• _TASK GOAL_: Reproduce the records in full. Alter nothing.

(Saved data entries)
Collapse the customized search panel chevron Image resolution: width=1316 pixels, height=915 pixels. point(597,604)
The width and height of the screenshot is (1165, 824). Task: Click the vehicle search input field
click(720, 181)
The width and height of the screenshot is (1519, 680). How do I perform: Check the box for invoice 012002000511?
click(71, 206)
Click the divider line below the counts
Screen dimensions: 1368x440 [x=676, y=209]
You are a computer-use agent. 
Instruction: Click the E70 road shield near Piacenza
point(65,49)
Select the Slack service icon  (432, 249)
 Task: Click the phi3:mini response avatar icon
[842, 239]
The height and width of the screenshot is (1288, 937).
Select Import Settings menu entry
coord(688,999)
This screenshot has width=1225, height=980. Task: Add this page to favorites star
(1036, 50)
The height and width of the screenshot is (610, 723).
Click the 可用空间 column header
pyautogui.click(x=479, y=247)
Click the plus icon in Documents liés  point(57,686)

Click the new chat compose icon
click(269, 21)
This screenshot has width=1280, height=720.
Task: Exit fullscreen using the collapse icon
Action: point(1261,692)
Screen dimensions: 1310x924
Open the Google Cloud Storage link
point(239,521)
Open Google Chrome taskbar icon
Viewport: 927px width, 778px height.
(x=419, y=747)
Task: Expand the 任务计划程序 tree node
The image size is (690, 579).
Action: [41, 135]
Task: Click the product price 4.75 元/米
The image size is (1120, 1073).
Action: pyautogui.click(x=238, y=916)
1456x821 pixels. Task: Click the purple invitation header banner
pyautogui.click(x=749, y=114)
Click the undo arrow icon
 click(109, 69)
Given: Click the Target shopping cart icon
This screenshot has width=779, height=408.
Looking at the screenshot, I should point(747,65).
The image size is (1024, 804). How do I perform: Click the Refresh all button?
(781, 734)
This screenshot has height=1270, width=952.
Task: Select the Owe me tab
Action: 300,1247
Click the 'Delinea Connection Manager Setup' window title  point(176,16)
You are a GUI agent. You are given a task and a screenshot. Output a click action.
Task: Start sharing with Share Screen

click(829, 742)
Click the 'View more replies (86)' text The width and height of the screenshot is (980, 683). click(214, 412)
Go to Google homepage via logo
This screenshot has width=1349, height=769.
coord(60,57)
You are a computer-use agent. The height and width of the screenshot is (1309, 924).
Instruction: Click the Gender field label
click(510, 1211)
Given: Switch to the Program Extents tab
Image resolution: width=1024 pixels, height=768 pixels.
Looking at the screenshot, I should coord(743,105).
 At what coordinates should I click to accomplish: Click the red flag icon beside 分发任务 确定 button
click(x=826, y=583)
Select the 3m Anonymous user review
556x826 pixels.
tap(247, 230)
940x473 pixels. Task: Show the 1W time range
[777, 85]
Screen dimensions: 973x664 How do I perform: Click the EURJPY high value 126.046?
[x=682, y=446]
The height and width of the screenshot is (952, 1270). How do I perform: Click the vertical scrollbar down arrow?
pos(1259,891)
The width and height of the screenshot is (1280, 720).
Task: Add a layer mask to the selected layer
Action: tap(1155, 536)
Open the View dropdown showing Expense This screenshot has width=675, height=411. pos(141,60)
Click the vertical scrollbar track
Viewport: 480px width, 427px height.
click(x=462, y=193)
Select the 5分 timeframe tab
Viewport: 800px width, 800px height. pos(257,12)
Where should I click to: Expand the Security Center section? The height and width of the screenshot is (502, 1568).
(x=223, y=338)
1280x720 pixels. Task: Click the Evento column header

• _OUTPUT BELOW_:
Collapse the customized search panel chevron Image resolution: width=1316 pixels, height=915 pixels. point(597,604)
The width and height of the screenshot is (1165, 824). Task: Click the vehicle search input field
click(720, 181)
The width and height of the screenshot is (1519, 680). How do I perform: Check the box for invoice 012002000511?
click(71, 206)
Click the divider line below the counts
Screen dimensions: 1368x440 [x=676, y=209]
You are a computer-use agent. 
Instruction: Click the E70 road shield near Piacenza
point(65,49)
Select the Slack service icon  (432, 249)
 Task: Click the phi3:mini response avatar icon
[842, 239]
The height and width of the screenshot is (1288, 937).
Select Import Settings menu entry
coord(688,999)
This screenshot has width=1225, height=980. Task: Add this page to favorites star
(1036, 50)
The height and width of the screenshot is (610, 723).
Click the 可用空间 column header
pyautogui.click(x=479, y=247)
Click the plus icon in Documents liés  point(57,686)

Click the new chat compose icon
click(269, 21)
This screenshot has width=1280, height=720.
Task: Exit fullscreen using the collapse icon
Action: point(1261,692)
Screen dimensions: 1310x924
Open the Google Cloud Storage link
point(239,521)
Open Google Chrome taskbar icon
Viewport: 927px width, 778px height.
(x=419, y=747)
Task: Expand the 任务计划程序 tree node
The image size is (690, 579).
Action: [41, 135]
Task: Click the product price 4.75 元/米
The image size is (1120, 1073).
Action: pyautogui.click(x=238, y=916)
1456x821 pixels. Task: Click the purple invitation header banner
pyautogui.click(x=749, y=114)
Click the undo arrow icon
 click(109, 69)
Given: Click the Target shopping cart icon
This screenshot has width=779, height=408.
Looking at the screenshot, I should point(747,65).
The image size is (1024, 804). How do I perform: Click the Refresh all button?
(781, 734)
This screenshot has height=1270, width=952.
Task: Select the Owe me tab
Action: 300,1247
Click the 'Delinea Connection Manager Setup' window title  point(176,16)
You are a GUI agent. You are given a task and a screenshot. Output a click action.
Task: Start sharing with Share Screen

click(829, 742)
Click the 'View more replies (86)' text The width and height of the screenshot is (980, 683). click(214, 412)
Go to Google homepage via logo
This screenshot has width=1349, height=769.
coord(60,57)
You are a computer-use agent. The height and width of the screenshot is (1309, 924).
Instruction: Click the Gender field label
click(510, 1211)
Given: Switch to the Program Extents tab
Image resolution: width=1024 pixels, height=768 pixels.
Looking at the screenshot, I should coord(743,105).
 At what coordinates should I click to accomplish: Click the red flag icon beside 分发任务 确定 button
click(x=826, y=583)
Select the 3m Anonymous user review
556x826 pixels.
tap(247, 230)
940x473 pixels. Task: Show the 1W time range
[777, 85]
Screen dimensions: 973x664 How do I perform: Click the EURJPY high value 126.046?
[x=682, y=446]
The height and width of the screenshot is (952, 1270). How do I perform: Click the vertical scrollbar down arrow?
pos(1259,891)
The width and height of the screenshot is (1280, 720).
Task: Add a layer mask to the selected layer
Action: tap(1155, 536)
Open the View dropdown showing Expense This screenshot has width=675, height=411. pos(141,60)
Click the vertical scrollbar track
Viewport: 480px width, 427px height.
click(x=462, y=193)
Select the 5分 timeframe tab
Viewport: 800px width, 800px height. pos(257,12)
Where should I click to: Expand the Security Center section? The height and width of the screenshot is (502, 1568).
(x=223, y=338)
1280x720 pixels. Task: Click the Evento column header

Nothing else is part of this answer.